Eleven titans of science fiction contributed to the Medea project:

  • Harlan Ellison
  • Jack Williamson
  • Poul Anderson
  • Larry Niven
  • Robert Silverberg
  • Frederik Pohl
  • Frank Herbert
  • Thomas M. Disch
  • Kate Wilhelm
  • Hal Clement
  • Theodore Sturgeon

These are names to conjure with. Nine of them won Hugo awards, all were honored extensively by the SF community and the Science Fiction Hall of Fame. The Damon Knight Memorial Grand Master Award is the highest lifetime achievement honor bestowed by the Science Fiction and Fantasy Writers Association. It is extraordinary that seven of the Medea authors went on to be named SFWA Grand Masters. 

Many of them have now passed away. Their work lives on. Each of them deserves credit for masterful mindbending work during their careers. I’ll only single out one because his star is in ascendance now: Frank Herbert, author of Dune, the best-selling and most influential science fiction novel of all time, maybe you’ve heard of it?

Medea: Harlan’s World

For some reason multi-signed anthologies aren’t particularly interesting to many collectors.

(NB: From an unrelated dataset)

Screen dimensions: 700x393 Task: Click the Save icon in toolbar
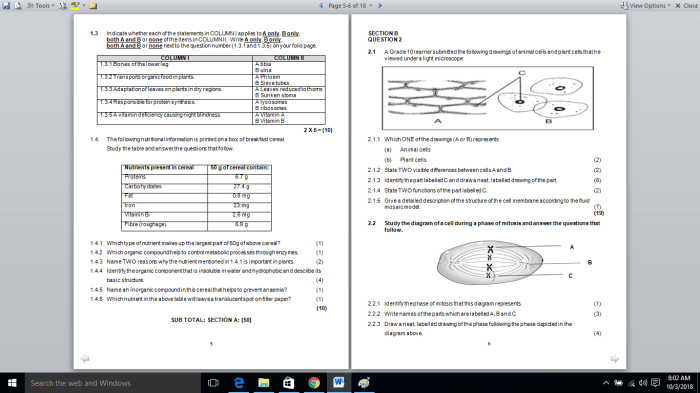[6, 6]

There have been many inventive projects in the genres - SF, fantasy, mystery - where multiple authors sign the same page, but collectors get more excited by a book signed by a single author. (Fun fact: literary authors are solo performers; there has almost never been an authorized signed limited literary anthology.)

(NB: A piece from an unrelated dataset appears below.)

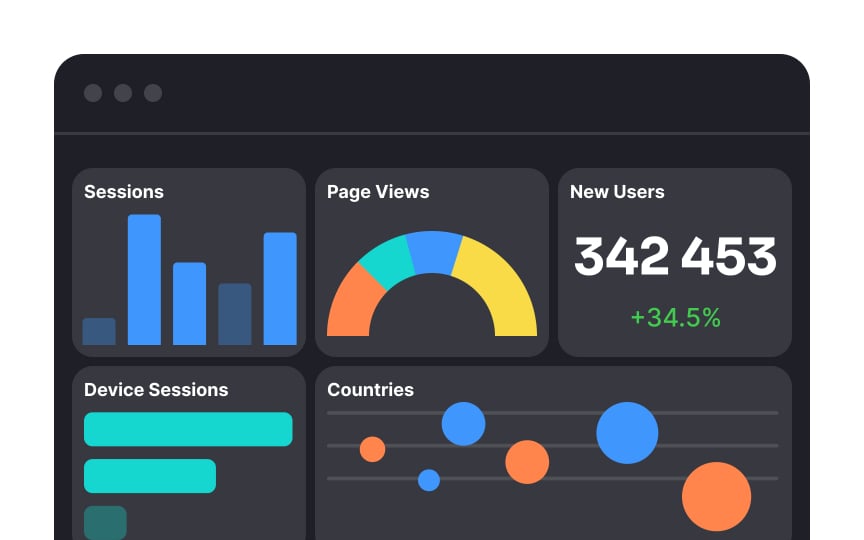
Task: Click the 342 453 New Users figure
Action: pyautogui.click(x=675, y=256)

I love multi-signed anthologies. Someday I’ll tell you about some of the other fun signature sheets I’ve got in my collection, crowded with the names of great authors.

Medea stands out. 

Alex Berman of Phantasia Press took on the job of coordinating the physical sheets to be passed around, signed, and returned by eleven busy authors around the country without damaging or losing them. They were bound in at the rear of 475 numbered copies of a special edition of Medea: Harlan’s World.

Several of the contributors passed away shortly after the book’s release - most notably Theodore Sturgeon who died as the book was being finalized in May 1985, and Frank Herbert, who passed away in early 1986. Most of them are now gone.

Medea: Harlan’s World is one of the very last artifacts to capture this generation of Golden Age SF titans. It’s a tangible connection to my adolescence, all those late nights reading classic SF. Take my word for it, that is one great signature page!